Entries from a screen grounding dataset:
▬▬▬▬▬▬▬▬▬▬
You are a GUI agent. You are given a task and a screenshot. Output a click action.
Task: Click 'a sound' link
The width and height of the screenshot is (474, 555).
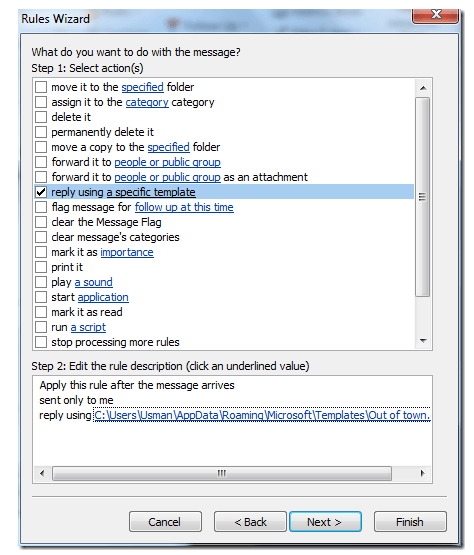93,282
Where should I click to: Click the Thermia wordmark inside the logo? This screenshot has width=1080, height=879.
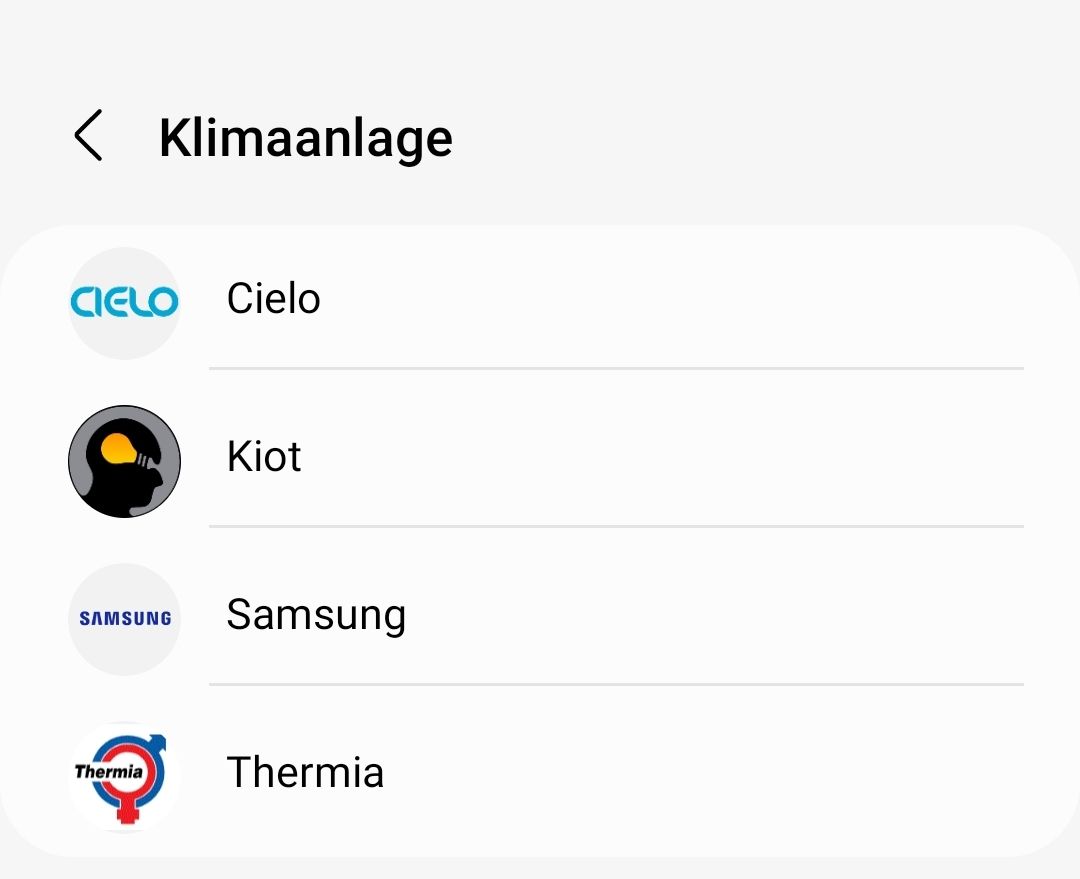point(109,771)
▬▬▬▬▬▬▬▬▬▬
Challenge: Arrange the entries above as a two-column CSV with the header text,answer and one row per entry. Place each entry's text and its answer in separate quoted fields, replace any line breaks with spaces, and omit the pictures.

Solution to this exercise:
text,answer
"You are a GUI agent. You are given a task and a screenshot. Output a click action. Task: Click 'a sound' link The width and height of the screenshot is (474, 555).","93,282"
"Where should I click to: Click the Thermia wordmark inside the logo? This screenshot has width=1080, height=879.","point(109,771)"